> [EXERCISE AIM]
Please quote the listing below from its first line through the line that contains "click(291, 293)", both ends included, and leave the pictures out.

> [TASK DATA]
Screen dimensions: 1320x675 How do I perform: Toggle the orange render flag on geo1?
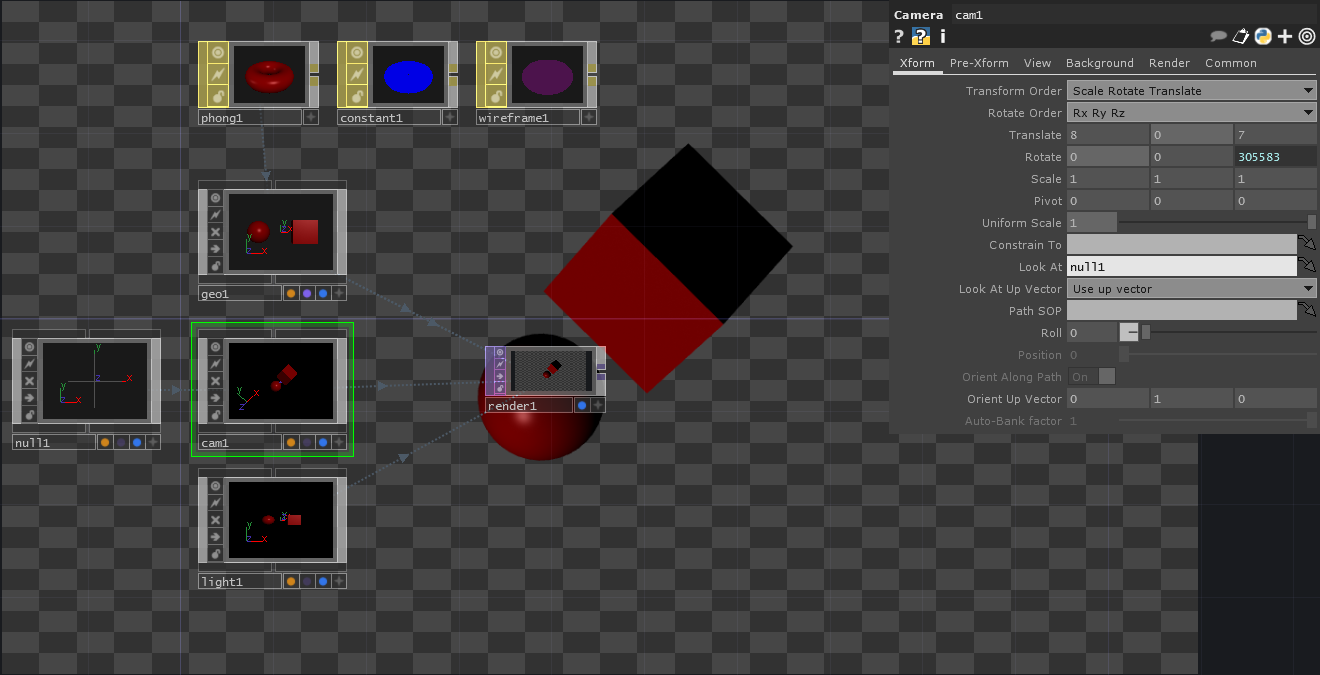click(291, 293)
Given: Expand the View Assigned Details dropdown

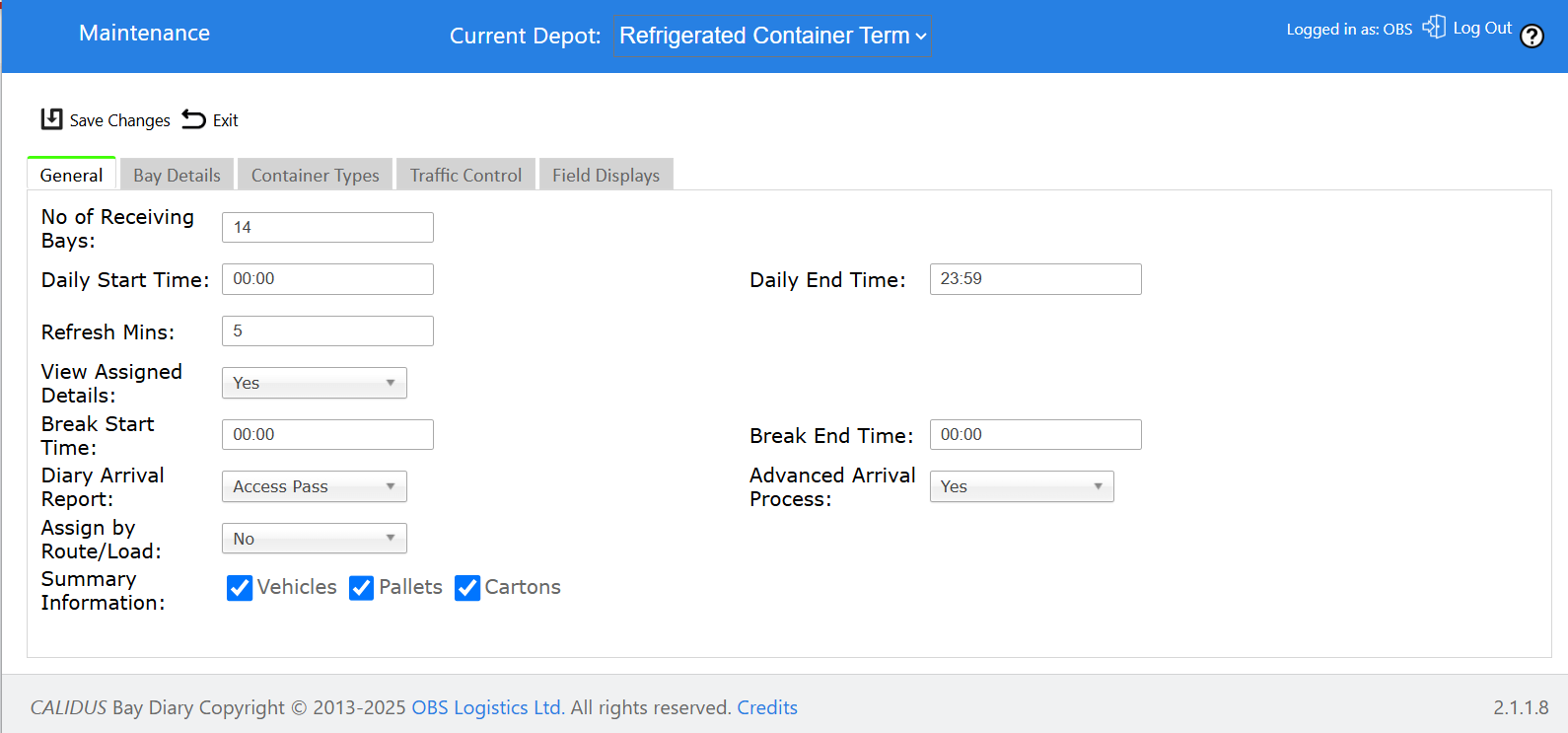Looking at the screenshot, I should (x=315, y=383).
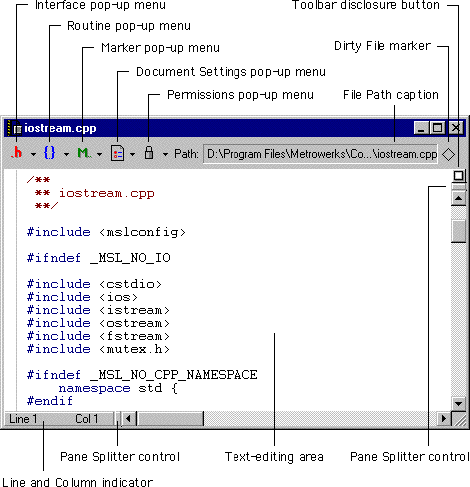The height and width of the screenshot is (487, 470).
Task: Expand the arrow beside Document Settings icon
Action: [132, 154]
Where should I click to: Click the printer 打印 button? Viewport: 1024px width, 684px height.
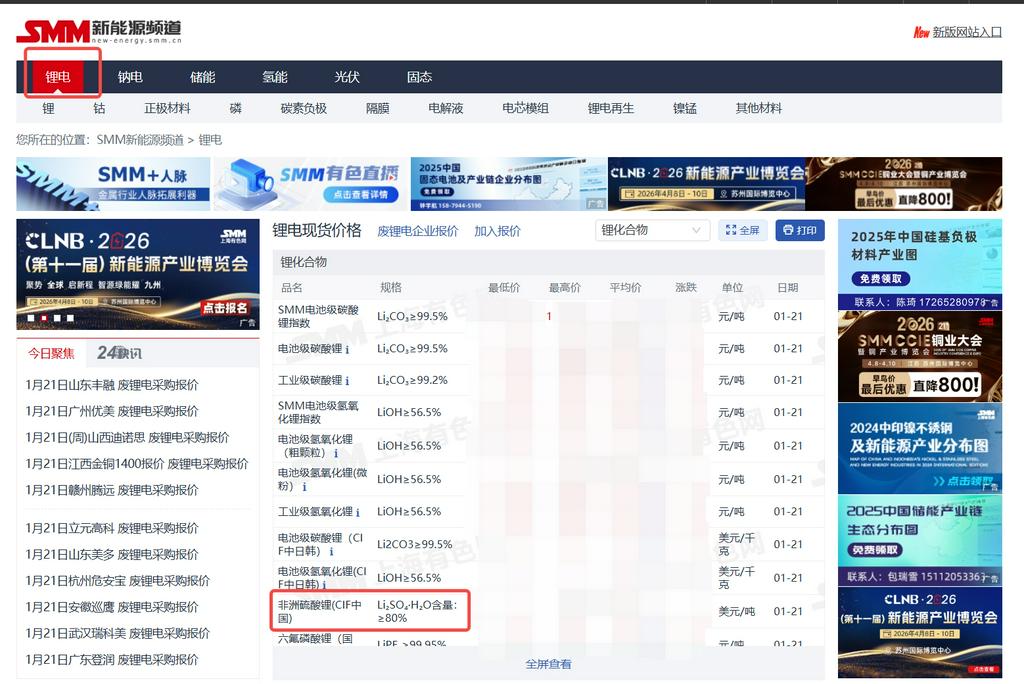pos(799,231)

> [SOLUTION TO THIS EXERCISE]
Screen dimensions: 1320x675 How do I perform: Toggle the orange render flag on geo1?
click(291, 293)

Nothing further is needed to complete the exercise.